11. The ultrasound diagnosis apparatus of claim 10, wherein the first horizontal range has a first edge and a second edge, and has a larger width from the estimated tip position to the second edge in a traveling direction of the puncture needle than a width from the estimated tip position to the first edge in the opposite direction, in a plane of the two-dimensional structure.

12. The ultrasound diagnosis apparatus of claim 10, wherein the transmission controller decreases the sound-ray density in the external area of the first horizontal range correspondingly to an increase in the number of transmission of the ultrasound caused by the increased sound-ray density in the first horizontal range so that the number of transmission of the ultrasound in the external area is decreased.

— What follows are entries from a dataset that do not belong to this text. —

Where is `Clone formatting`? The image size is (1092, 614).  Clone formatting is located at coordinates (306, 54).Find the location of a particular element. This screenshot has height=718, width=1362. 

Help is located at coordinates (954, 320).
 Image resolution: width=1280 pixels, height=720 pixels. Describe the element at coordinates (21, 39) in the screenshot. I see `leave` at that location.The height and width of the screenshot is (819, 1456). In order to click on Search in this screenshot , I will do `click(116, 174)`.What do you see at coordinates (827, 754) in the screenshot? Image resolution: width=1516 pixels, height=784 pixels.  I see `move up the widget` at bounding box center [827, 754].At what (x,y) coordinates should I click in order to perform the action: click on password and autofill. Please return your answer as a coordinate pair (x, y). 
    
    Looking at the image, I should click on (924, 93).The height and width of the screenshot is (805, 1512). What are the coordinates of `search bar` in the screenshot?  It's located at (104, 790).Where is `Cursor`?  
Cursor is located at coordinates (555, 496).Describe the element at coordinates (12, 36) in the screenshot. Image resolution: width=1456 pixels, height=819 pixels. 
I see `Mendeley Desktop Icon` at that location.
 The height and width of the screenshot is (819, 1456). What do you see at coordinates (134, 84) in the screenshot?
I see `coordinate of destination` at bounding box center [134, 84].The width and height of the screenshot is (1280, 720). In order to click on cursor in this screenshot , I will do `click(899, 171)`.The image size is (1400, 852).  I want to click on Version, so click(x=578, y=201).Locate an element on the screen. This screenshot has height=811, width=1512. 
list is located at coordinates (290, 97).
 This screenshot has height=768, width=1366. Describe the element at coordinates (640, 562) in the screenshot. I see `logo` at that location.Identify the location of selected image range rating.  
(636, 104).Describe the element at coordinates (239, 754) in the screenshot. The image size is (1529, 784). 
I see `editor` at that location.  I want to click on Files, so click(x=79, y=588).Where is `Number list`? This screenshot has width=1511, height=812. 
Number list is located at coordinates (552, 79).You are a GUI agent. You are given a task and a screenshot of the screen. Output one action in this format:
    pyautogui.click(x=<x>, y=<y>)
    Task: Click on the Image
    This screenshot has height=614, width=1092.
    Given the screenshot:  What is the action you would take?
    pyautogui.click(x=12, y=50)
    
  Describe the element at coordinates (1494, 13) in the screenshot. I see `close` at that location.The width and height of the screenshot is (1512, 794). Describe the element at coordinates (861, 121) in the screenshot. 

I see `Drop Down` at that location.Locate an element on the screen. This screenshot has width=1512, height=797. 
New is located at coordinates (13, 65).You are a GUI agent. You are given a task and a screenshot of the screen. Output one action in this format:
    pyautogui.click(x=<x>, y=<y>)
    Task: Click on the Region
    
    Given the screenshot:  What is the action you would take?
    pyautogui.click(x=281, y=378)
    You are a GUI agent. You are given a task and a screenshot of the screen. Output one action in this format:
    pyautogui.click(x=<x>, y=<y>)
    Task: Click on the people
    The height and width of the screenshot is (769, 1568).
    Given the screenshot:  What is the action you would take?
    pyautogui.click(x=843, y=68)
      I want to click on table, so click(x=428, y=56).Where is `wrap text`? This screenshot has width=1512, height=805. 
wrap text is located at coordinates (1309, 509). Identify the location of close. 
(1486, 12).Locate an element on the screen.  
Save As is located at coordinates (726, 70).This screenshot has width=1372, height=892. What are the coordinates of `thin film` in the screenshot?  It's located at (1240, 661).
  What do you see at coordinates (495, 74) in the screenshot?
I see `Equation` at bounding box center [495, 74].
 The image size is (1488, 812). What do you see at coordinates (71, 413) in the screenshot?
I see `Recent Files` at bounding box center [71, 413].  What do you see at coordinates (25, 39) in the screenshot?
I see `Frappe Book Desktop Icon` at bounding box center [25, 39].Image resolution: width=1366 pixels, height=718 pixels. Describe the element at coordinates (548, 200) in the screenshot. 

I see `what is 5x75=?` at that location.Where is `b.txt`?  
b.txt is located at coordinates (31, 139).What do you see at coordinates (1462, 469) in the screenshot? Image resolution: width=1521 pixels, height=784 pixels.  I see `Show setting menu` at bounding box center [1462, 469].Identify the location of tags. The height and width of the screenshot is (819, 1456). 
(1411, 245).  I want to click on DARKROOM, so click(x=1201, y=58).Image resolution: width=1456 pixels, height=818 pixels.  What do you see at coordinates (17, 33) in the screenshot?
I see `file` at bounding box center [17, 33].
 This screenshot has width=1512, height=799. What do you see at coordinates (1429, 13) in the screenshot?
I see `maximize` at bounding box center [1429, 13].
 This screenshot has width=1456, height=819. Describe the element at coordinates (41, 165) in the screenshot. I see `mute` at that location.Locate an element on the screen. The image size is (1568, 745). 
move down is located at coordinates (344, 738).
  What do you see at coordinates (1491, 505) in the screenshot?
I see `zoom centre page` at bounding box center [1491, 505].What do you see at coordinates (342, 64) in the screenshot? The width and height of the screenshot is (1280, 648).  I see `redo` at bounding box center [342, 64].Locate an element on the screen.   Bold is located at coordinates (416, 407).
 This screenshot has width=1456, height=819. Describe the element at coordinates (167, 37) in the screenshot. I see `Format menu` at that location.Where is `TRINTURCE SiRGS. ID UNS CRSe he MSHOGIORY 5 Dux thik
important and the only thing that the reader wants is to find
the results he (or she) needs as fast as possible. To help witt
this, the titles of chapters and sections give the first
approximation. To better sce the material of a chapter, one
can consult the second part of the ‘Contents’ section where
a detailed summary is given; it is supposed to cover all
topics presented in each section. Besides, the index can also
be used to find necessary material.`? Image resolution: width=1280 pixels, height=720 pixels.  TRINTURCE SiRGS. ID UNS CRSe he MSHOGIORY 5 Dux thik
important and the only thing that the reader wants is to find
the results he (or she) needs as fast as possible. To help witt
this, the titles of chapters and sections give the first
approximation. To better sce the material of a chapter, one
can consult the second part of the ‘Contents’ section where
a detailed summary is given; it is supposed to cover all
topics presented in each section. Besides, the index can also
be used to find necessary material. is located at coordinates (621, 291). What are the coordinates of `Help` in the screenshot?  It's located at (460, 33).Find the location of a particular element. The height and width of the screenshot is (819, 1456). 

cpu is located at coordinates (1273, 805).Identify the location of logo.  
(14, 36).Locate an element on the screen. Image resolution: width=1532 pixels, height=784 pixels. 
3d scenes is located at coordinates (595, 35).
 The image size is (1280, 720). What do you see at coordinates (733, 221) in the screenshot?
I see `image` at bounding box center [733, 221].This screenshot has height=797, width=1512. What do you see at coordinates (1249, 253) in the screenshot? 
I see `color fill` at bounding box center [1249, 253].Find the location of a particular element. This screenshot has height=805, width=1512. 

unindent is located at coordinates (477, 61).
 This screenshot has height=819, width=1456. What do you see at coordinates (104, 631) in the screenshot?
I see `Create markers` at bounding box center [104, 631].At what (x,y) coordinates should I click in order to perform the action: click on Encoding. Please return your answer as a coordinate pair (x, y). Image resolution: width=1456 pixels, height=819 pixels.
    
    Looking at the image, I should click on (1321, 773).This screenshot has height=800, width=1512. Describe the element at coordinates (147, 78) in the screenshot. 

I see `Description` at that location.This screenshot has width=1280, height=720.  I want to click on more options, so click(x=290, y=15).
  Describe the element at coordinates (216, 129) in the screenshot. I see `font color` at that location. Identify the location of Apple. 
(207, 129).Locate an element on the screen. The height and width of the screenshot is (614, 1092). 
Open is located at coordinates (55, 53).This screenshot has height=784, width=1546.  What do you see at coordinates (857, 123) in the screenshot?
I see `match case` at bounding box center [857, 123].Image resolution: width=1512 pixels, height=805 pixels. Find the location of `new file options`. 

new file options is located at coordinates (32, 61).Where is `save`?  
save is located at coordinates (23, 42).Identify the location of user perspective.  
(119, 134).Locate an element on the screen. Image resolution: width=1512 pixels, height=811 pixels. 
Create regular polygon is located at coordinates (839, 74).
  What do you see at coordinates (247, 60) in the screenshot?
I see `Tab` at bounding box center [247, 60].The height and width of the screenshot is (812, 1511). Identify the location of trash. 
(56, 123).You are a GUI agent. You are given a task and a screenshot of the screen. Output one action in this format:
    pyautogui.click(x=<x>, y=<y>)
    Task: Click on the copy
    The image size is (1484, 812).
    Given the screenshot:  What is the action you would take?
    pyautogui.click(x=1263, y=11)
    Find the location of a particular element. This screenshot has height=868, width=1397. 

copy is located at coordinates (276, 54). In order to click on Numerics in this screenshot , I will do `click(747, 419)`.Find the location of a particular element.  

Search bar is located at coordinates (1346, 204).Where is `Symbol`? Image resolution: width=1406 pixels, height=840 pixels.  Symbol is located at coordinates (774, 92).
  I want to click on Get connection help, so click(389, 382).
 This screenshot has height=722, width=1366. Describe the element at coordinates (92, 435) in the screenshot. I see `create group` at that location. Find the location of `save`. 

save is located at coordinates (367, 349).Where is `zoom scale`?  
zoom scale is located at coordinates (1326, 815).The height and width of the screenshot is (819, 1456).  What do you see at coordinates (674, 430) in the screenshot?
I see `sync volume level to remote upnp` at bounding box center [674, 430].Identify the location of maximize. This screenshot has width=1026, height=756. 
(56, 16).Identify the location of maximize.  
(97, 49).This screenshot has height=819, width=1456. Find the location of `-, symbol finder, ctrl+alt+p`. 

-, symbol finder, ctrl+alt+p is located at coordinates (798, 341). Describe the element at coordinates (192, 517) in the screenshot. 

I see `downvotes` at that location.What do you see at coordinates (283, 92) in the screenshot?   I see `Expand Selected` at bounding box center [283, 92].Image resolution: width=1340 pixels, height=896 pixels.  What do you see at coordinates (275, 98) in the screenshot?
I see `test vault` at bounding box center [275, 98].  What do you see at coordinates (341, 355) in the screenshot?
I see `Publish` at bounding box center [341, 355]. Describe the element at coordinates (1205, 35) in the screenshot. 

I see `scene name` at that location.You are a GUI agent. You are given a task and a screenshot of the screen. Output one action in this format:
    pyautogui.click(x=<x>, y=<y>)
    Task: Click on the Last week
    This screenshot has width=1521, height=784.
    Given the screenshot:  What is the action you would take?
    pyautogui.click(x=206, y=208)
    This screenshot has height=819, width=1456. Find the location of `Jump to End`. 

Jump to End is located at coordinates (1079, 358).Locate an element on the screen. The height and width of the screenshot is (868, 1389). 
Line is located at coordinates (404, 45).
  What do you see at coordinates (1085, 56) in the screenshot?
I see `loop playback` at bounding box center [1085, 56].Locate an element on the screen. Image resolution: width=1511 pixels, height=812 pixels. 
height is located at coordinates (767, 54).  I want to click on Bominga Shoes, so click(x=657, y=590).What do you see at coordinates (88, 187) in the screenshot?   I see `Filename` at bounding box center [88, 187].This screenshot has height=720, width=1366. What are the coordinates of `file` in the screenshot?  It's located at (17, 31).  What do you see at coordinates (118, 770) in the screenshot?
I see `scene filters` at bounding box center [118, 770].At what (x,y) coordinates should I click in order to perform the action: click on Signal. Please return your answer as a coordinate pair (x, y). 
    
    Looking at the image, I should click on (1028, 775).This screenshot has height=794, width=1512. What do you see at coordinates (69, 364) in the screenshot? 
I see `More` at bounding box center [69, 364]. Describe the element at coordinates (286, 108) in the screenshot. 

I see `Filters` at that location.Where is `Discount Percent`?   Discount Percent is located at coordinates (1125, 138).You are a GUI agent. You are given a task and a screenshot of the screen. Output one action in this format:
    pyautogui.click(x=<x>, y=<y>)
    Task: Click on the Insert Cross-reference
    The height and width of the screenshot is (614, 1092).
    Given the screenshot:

13. The ultrasound diagnosis apparatus of claim 3, wherein the transmission controller decreases the aperture size of the transmitted ultrasound in a second horizontal range including the estimated tip position in comparison with the aperture size in an external area of the second horizontal range.

14. The ultrasound diagnosis apparatus of claim 13, wherein the second horizontal range has a first edge and a second edge, and has a larger width from the estimated tip position to the second edge in a traveling direction of the puncture needle than a width from the estimated tip position to the first edge in the opposite direction, in a plane of the two-dimensional structure.

15. The ultrasound diagnosis apparatus of claim 1, wherein

the processor creates the image of the two-dimensional structure based on reflected waves of the ultrasounds transmitted in different directions from the transmitter/receiver to the subject, and

the transmission controller controls a variation in the adjusted parameter of the ultrasound to be transmitted/received at a larger angle from a traveling direction of the puncture needle to be greater than a variation in the adjusted parameter of the ultrasound to be transmitted/received at a smaller angle from the traveling direction, in a plane of the two-dimensional structure.

16. The ultrasound diagnosis apparatus of claim 1, further comprising:

a frequency setter that sets at least one of a frequency band of the ultrasound used for creating the image of the two-dimensional structure and an intensity distribution in the frequency band, wherein

the frequency setter executes at least one of settings: to shift the frequency band used for creating the image of the two-dimensional structure to a lower frequency side within a predetermined range including the acquired estimated tip position in comparison with the frequency band in an external area of the predetermined range; and to shift the intensity distribution to a lower frequency side of the frequency band within the predetermined range in comparison with the intensity distribution in the external area.

17. The ultrasound diagnosis apparatus of claim 1, wherein the display controller controls the display to display a predetermined indication when the transmitter/receiver transmits/receives the ultrasound whose parameter is adjusted by the transmission controller.

18. The ultrasound diagnosis apparatus of claim 2, wherein the display controller controls the display to display a predetermined indication when the transmitter/receiver receives the ultrasound including at least one of the frequency band and the intensity distribution in the frequency band which are shifted to the lower frequency side by the frequency setter.

19. The ultrasound diagnosis apparatus of claim 1, wherein the position acquirer acquires the estimated tip position based on a difference among the multiple images of the two dimensional structures acquired at different timings.

20. The ultrasound diagnosis apparatus of claim 1, wherein the position acquirer acquires the estimated tip position based on information on a traveling length and direction of the puncture needle, the information being obtained from a puncturing mechanism of the puncture needle.